┌──
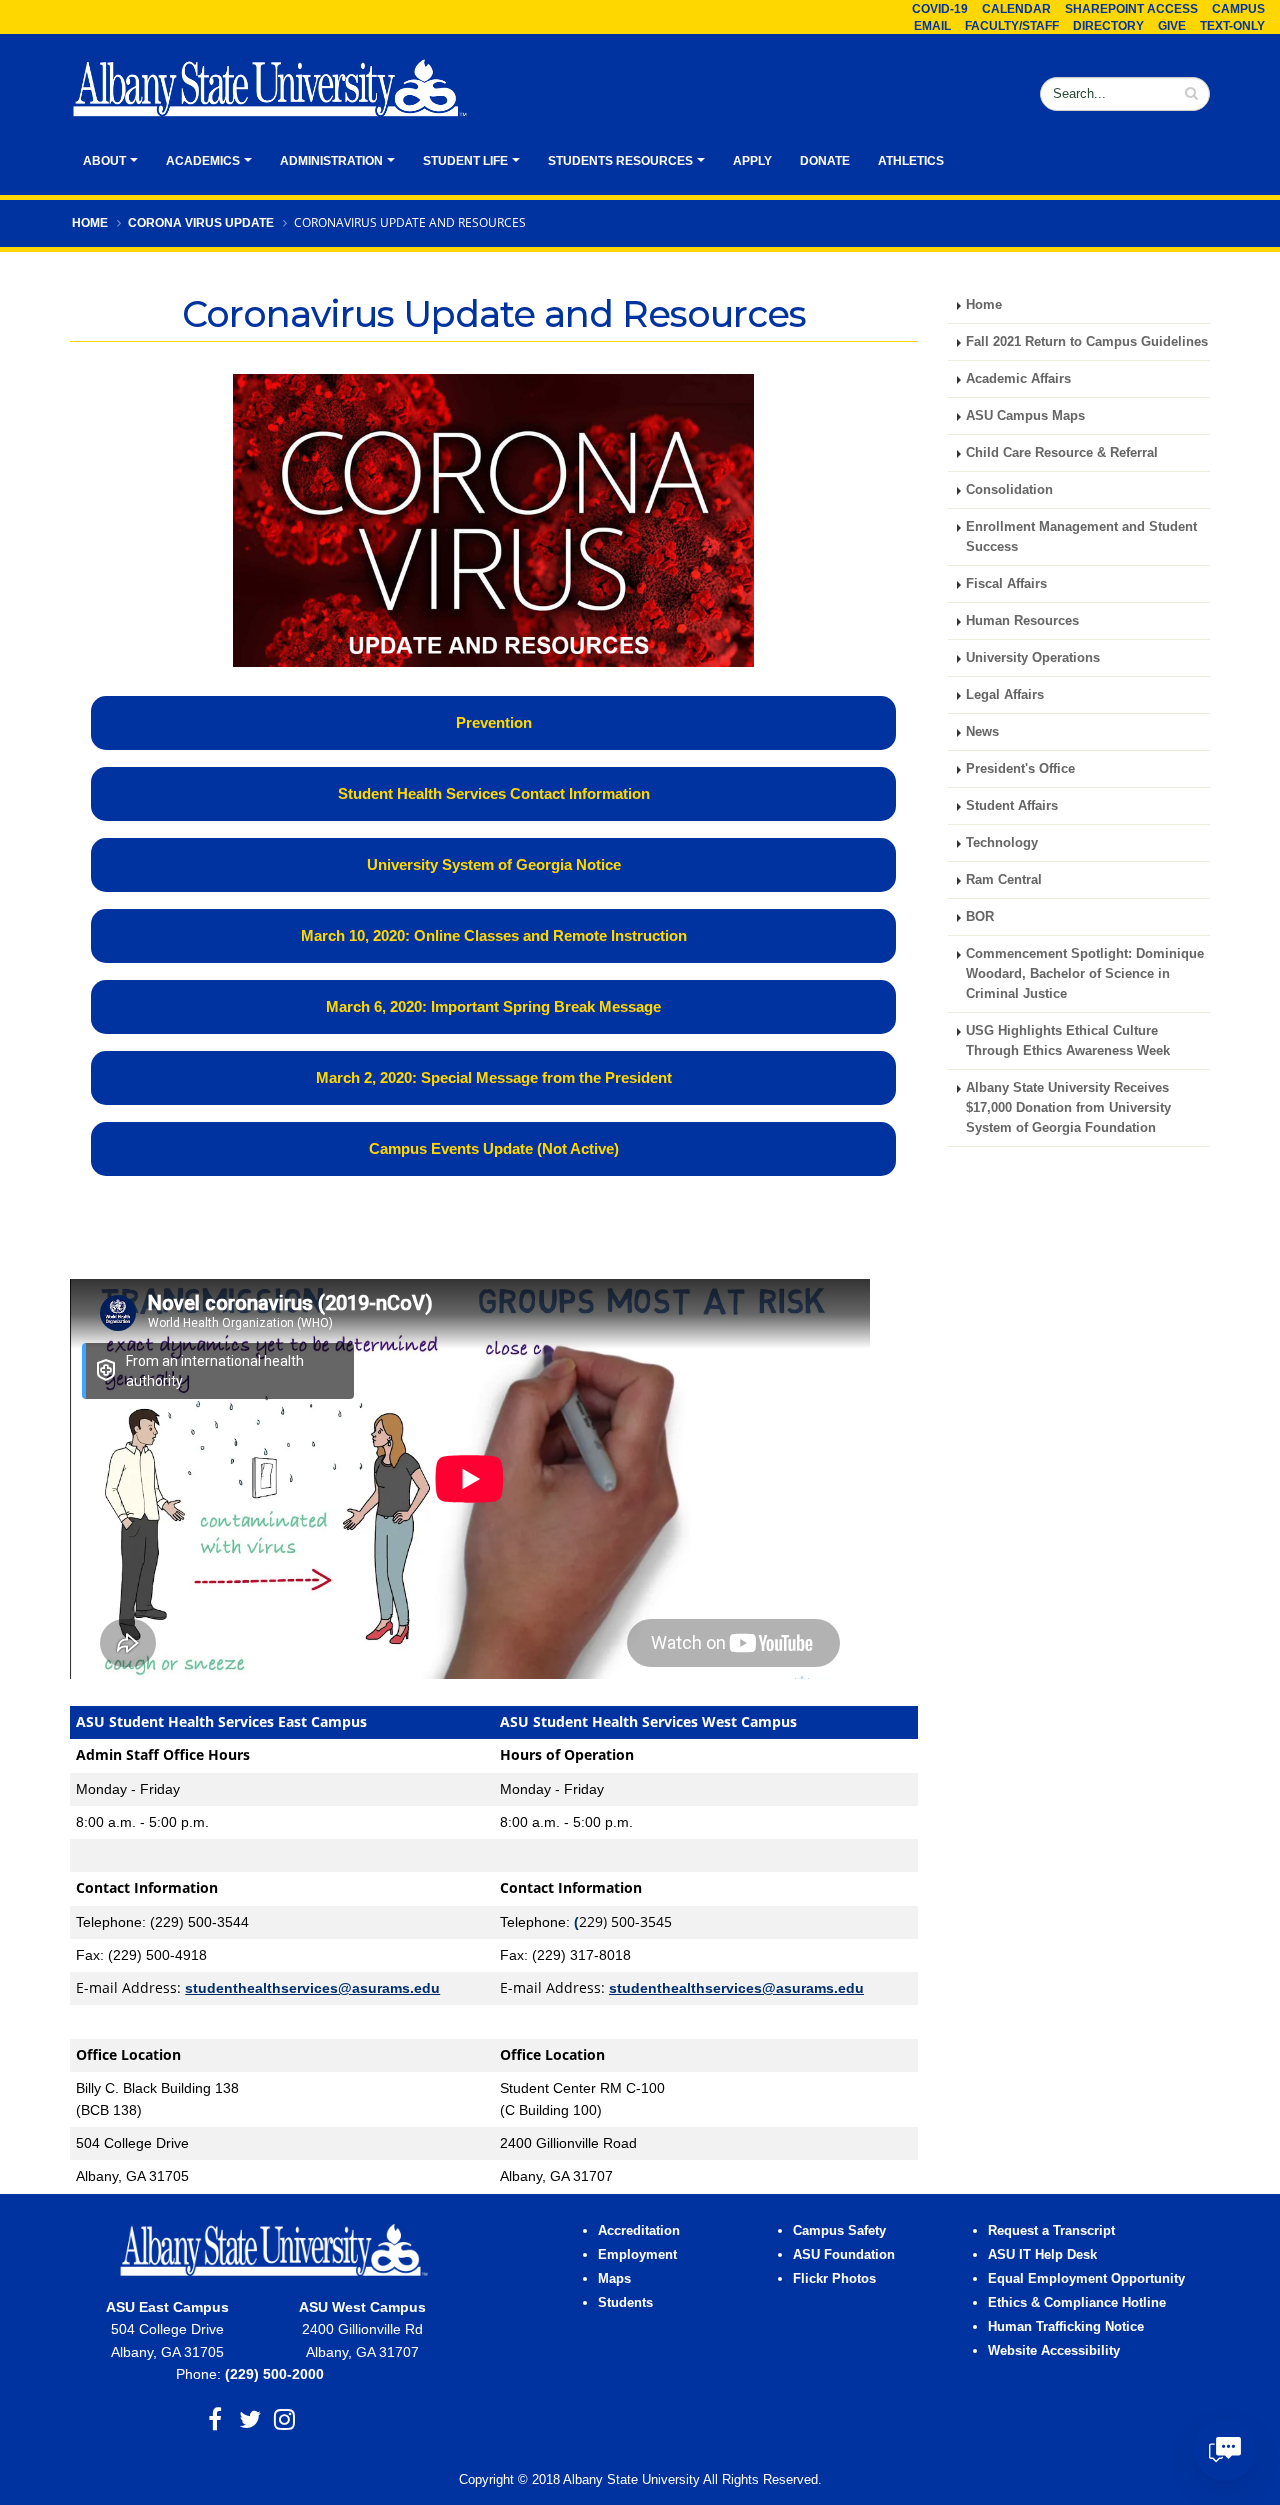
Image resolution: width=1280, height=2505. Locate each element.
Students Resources (620, 161)
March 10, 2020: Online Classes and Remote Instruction (494, 935)
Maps (614, 2279)
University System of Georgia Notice (494, 864)
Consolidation (1009, 490)
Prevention (494, 722)
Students (625, 2303)
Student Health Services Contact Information (494, 793)
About (104, 161)
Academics (203, 161)
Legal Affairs (1005, 695)
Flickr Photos (834, 2279)
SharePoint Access (1131, 9)
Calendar (1016, 9)
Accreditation (639, 2231)
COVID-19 (940, 9)
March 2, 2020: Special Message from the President (494, 1077)
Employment (637, 2255)
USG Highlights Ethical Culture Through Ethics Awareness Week (1068, 1041)
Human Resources (1022, 621)
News (982, 732)
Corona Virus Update (201, 223)
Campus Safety (839, 2231)
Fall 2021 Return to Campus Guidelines (1087, 342)
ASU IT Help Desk (1042, 2255)
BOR (980, 917)
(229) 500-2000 (274, 2374)
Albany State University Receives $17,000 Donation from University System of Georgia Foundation (1068, 1108)
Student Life (465, 161)
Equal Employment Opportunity (1086, 2279)
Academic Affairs (1018, 379)
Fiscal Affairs (1006, 584)
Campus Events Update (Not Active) (494, 1148)
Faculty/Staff (1012, 26)
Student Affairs (1012, 806)
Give (1172, 26)
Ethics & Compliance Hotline (1077, 2303)
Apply (752, 161)
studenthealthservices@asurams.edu (312, 1988)
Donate (825, 161)
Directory (1108, 26)
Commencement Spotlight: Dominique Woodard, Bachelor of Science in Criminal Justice (1085, 974)
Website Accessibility (1056, 2351)
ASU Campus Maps (1025, 416)
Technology (1002, 843)
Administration (331, 161)
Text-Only (1232, 26)
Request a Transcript (1051, 2231)
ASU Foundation (844, 2255)
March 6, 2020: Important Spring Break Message (493, 1006)
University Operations (1033, 658)
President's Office (1020, 769)
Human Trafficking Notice (1066, 2327)
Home (90, 223)
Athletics (911, 161)
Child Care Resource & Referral (1062, 453)
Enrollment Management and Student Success (1081, 537)
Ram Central (1004, 880)
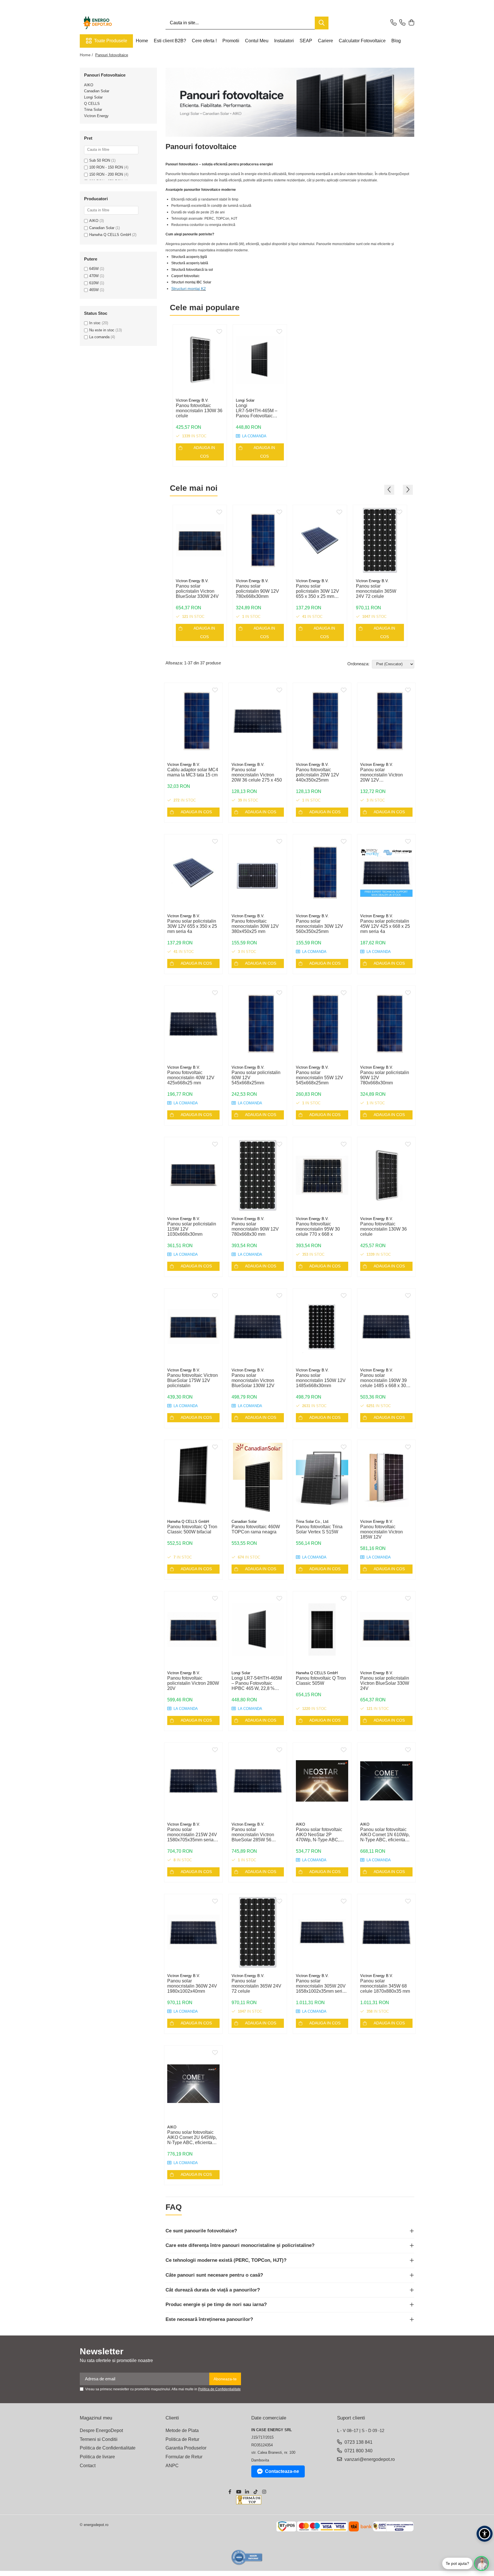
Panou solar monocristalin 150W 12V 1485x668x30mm (321, 1380)
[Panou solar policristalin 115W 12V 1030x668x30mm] (193, 1175)
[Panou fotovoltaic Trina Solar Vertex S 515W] (322, 1478)
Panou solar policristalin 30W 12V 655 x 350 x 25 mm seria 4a (317, 591)
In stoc (95, 323)
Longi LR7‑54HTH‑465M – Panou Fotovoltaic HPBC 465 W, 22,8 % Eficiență (257, 410)
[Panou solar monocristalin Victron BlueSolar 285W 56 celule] (258, 1781)
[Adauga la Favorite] (219, 331)
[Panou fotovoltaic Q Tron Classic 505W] (322, 1629)
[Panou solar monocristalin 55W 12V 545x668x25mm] (322, 1024)
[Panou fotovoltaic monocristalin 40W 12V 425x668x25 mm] (193, 1024)
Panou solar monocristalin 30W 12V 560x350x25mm (319, 926)
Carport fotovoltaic (185, 276)
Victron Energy (96, 116)
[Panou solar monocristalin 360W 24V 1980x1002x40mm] (193, 1932)
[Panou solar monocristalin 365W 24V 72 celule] (380, 540)
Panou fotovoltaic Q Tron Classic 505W (321, 1681)
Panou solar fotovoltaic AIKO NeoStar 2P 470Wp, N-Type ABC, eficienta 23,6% (319, 1834)
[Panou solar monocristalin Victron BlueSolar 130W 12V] (258, 1326)
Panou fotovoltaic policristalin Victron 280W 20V (193, 1683)
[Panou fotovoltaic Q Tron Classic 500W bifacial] (193, 1478)
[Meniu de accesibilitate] (485, 2534)
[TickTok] (255, 2492)
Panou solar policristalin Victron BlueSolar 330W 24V (197, 591)
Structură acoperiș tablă (189, 263)
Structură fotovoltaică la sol (192, 270)
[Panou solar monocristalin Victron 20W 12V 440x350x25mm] (386, 721)
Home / (87, 55)
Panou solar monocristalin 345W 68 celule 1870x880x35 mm (385, 1986)
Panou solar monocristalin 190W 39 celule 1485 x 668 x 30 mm (383, 1380)
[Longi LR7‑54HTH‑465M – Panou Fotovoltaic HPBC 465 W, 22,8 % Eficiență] (260, 359)
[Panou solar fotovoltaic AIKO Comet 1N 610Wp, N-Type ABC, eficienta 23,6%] (386, 1781)
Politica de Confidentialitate (219, 2389)
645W (94, 269)
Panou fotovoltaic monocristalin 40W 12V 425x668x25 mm (190, 1077)
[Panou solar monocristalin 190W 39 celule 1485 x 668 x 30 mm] (386, 1326)
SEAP (306, 40)
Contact (87, 2465)
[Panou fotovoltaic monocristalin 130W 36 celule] (200, 359)
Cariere (325, 40)
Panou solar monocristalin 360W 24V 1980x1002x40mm (192, 1986)
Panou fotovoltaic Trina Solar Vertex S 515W (319, 1529)
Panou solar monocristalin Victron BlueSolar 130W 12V (253, 1380)
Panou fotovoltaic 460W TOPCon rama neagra (256, 1529)
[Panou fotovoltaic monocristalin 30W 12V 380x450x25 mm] (258, 872)
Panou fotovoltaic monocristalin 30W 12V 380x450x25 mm (255, 926)
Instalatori (284, 40)
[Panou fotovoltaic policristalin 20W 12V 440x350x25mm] (322, 721)
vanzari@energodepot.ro (369, 2459)
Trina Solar (93, 109)
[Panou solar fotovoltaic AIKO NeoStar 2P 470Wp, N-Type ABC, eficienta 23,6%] (322, 1781)
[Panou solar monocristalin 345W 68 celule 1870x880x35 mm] (386, 1932)
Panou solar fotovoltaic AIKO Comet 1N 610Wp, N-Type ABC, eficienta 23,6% (385, 1834)
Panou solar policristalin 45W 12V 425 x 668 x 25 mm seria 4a (385, 926)
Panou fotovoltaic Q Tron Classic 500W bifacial (192, 1529)
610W (94, 283)
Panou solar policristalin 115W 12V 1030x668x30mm (191, 1229)
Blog (396, 40)
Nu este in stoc (101, 330)
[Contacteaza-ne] (394, 22)
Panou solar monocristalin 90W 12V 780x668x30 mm (255, 1229)
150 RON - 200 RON (106, 174)
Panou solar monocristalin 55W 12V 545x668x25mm (319, 1077)
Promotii (230, 40)
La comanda (99, 337)
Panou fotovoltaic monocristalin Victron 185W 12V (381, 1531)
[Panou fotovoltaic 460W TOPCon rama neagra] (258, 1478)
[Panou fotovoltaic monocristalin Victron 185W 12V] (386, 1478)
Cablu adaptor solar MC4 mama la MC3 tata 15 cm (192, 772)
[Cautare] (321, 23)
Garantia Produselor (186, 2447)
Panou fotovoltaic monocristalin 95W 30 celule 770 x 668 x (318, 1229)
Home (142, 40)
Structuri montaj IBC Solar (191, 282)
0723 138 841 (358, 2442)
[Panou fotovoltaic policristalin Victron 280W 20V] (193, 1629)
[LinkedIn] (247, 2492)
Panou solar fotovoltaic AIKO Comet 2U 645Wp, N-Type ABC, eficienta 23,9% (192, 2137)
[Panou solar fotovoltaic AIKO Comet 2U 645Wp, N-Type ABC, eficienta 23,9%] (193, 2083)
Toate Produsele (110, 40)
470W (94, 276)
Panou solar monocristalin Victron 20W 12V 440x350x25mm (381, 775)
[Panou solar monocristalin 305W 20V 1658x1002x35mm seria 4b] (322, 1932)
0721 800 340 (358, 2450)
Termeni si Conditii (98, 2439)
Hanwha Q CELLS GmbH (110, 235)
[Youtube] (238, 2492)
└──
## Task statement
An exact copy of every line above is needed, without the images.

## The completed task
Image resolution: width=1280, height=2505. Locate each element.
Students Resources (620, 161)
March 10, 2020: Online Classes and Remote Instruction (494, 935)
Maps (614, 2279)
University System of Georgia Notice (494, 864)
Consolidation (1009, 490)
Prevention (494, 722)
Students (625, 2303)
Student Health Services Contact Information (494, 793)
About (104, 161)
Academics (203, 161)
Legal Affairs (1005, 695)
Flickr Photos (834, 2279)
SharePoint Access (1131, 9)
Calendar (1016, 9)
Accreditation (639, 2231)
COVID-19 (940, 9)
March 2, 2020: Special Message from the President (494, 1077)
Employment (637, 2255)
USG Highlights Ethical Culture Through Ethics Awareness Week (1068, 1041)
Human Resources (1022, 621)
News (982, 732)
Corona Virus Update (201, 223)
Campus Safety (839, 2231)
Fall 2021 Return to Campus Guidelines (1087, 342)
ASU IT Help Desk (1042, 2255)
BOR (980, 917)
(229) 500-2000 (274, 2374)
Albany State University Receives $17,000 Donation from University System of Georgia Foundation (1068, 1108)
Student Life (465, 161)
Equal Employment Opportunity (1086, 2279)
Academic Affairs (1018, 379)
Fiscal Affairs (1006, 584)
Campus Events Update (Not Active) (494, 1148)
Faculty/Staff (1012, 26)
Student Affairs (1012, 806)
Give (1172, 26)
Ethics & Compliance Hotline (1077, 2303)
Apply (752, 161)
studenthealthservices@asurams.edu (312, 1988)
Donate (825, 161)
Directory (1108, 26)
Commencement Spotlight: Dominique Woodard, Bachelor of Science in Criminal Justice (1085, 974)
Website Accessibility (1056, 2351)
ASU Campus Maps (1025, 416)
Technology (1002, 843)
Administration (331, 161)
Text-Only (1232, 26)
Request a Transcript (1051, 2231)
ASU Foundation (844, 2255)
March 6, 2020: Important Spring Break Message (493, 1006)
University Operations (1033, 658)
President's Office (1020, 769)
Human Trafficking Notice (1066, 2327)
Home (90, 223)
Athletics (911, 161)
Child Care Resource & Referral (1062, 453)
Enrollment Management and Student Success (1081, 537)
Ram Central (1004, 880)
Panou solar monocristalin 150W 12V 1485x668x30mm (321, 1380)
[Panou solar policristalin 115W 12V 1030x668x30mm] (193, 1175)
[Panou fotovoltaic Trina Solar Vertex S 515W] (322, 1478)
Panou solar policristalin 30W 12V 655 x 350 x 25 mm seria 4a (317, 591)
In stoc (95, 323)
Longi LR7‑54HTH‑465M – Panou Fotovoltaic HPBC 465 W, 22,8 % Eficiență (257, 410)
[Panou solar monocristalin Victron BlueSolar 285W 56 celule] (258, 1781)
[Adauga la Favorite] (219, 331)
[Panou fotovoltaic Q Tron Classic 505W] (322, 1629)
[Panou solar monocristalin 55W 12V 545x668x25mm] (322, 1024)
[Panou fotovoltaic monocristalin 40W 12V 425x668x25 mm] (193, 1024)
Panou solar monocristalin 30W 12V 560x350x25mm (319, 926)
Carport fotovoltaic (185, 276)
Victron Energy (96, 116)
[Panou solar monocristalin 360W 24V 1980x1002x40mm] (193, 1932)
[Panou solar monocristalin 365W 24V 72 celule] (380, 540)
Panou fotovoltaic Q Tron Classic 505W (321, 1681)
Panou solar fotovoltaic AIKO NeoStar 2P 470Wp, N-Type ABC, eficienta 23,6% (319, 1834)
[Panou solar monocristalin Victron BlueSolar 130W 12V] (258, 1326)
Panou fotovoltaic policristalin Victron 280W 20V (193, 1683)
[Panou fotovoltaic Q Tron Classic 500W bifacial] (193, 1478)
[Meniu de accesibilitate] (485, 2534)
[TickTok] (255, 2492)
Panou solar policristalin Victron BlueSolar 330W 24V (197, 591)
Structură acoperiș tablă (189, 263)
Structură fotovoltaică la sol (192, 270)
[Panou solar monocristalin Victron 20W 12V 440x350x25mm] (386, 721)
Home / (87, 55)
Panou solar monocristalin 345W 68 celule 1870x880x35 mm (385, 1986)
Panou solar monocristalin 190W 39 celule 1485 x 668 x 30 mm (383, 1380)
[Longi LR7‑54HTH‑465M – Panou Fotovoltaic HPBC 465 W, 22,8 % Eficiență] (260, 359)
[Panou solar fotovoltaic AIKO Comet 1N 610Wp, N-Type ABC, eficienta 23,6%] (386, 1781)
Politica de Confidentialitate (219, 2389)
645W (94, 269)
Panou fotovoltaic monocristalin 40W 12V 425x668x25 mm (190, 1077)
[Panou solar monocristalin 190W 39 celule 1485 x 668 x 30 mm] (386, 1326)
SEAP (306, 40)
Contact (87, 2465)
[Panou fotovoltaic monocristalin 130W 36 celule] (200, 359)
Cariere (325, 40)
Panou solar monocristalin 360W 24V 1980x1002x40mm (192, 1986)
Panou fotovoltaic Trina Solar Vertex S 515W (319, 1529)
Panou solar monocristalin Victron BlueSolar 130W 12V (253, 1380)
Panou fotovoltaic 460W TOPCon rama neagra (256, 1529)
[Panou fotovoltaic monocristalin 30W 12V 380x450x25 mm] (258, 872)
Panou fotovoltaic monocristalin 30W 12V 380x450x25 mm (255, 926)
Instalatori (284, 40)
[Panou fotovoltaic policristalin 20W 12V 440x350x25mm] (322, 721)
vanzari@energodepot.ro (369, 2459)
Trina Solar (93, 109)
[Panou solar fotovoltaic AIKO NeoStar 2P 470Wp, N-Type ABC, eficienta 23,6%] (322, 1781)
[Panou solar monocristalin 345W 68 celule 1870x880x35 mm] (386, 1932)
Panou solar fotovoltaic AIKO Comet 1N 610Wp, N-Type ABC, eficienta 23,6% (385, 1834)
Panou solar policristalin 45W 12V 425 x 668 x 25 mm seria 4a (385, 926)
Panou fotovoltaic Q Tron Classic 500W bifacial (192, 1529)
610W (94, 283)
Panou solar policristalin 115W 12V 1030x668x30mm (191, 1229)
Blog (396, 40)
Nu este in stoc (101, 330)
[Contacteaza-ne] (394, 22)
Panou solar monocristalin 90W 12V 780x668x30 mm (255, 1229)
150 RON - 200 RON (106, 174)
Panou solar monocristalin 55W 12V 545x668x25mm (319, 1077)
Promotii (230, 40)
La comanda (99, 337)
Panou fotovoltaic monocristalin Victron 185W 12V (381, 1531)
[Panou fotovoltaic 460W TOPCon rama neagra] (258, 1478)
[Panou fotovoltaic monocristalin Victron 185W 12V] (386, 1478)
Cablu adaptor solar MC4 mama la MC3 tata 15 cm (192, 772)
[Cautare] (321, 23)
Garantia Produselor (186, 2447)
Panou fotovoltaic monocristalin 95W 30 celule 770 x 668 x (318, 1229)
Home (142, 40)
Structuri montaj IBC Solar (191, 282)
0723 138 841 (358, 2442)
[Panou fotovoltaic policristalin Victron 280W 20V] (193, 1629)
[LinkedIn] (247, 2492)
Panou solar fotovoltaic AIKO Comet 2U 645Wp, N-Type ABC, eficienta 23,9% (192, 2137)
[Panou solar fotovoltaic AIKO Comet 2U 645Wp, N-Type ABC, eficienta 23,9%] (193, 2083)
Toate Produsele (110, 40)
470W (94, 276)
Panou solar monocristalin Victron 20W 12V 440x350x25mm (381, 775)
[Panou solar monocristalin 305W 20V 1658x1002x35mm seria 4b] (322, 1932)
0721 800 340 (358, 2450)
Termeni si Conditii (98, 2439)
Hanwha Q CELLS GmbH (110, 235)
[Youtube] (238, 2492)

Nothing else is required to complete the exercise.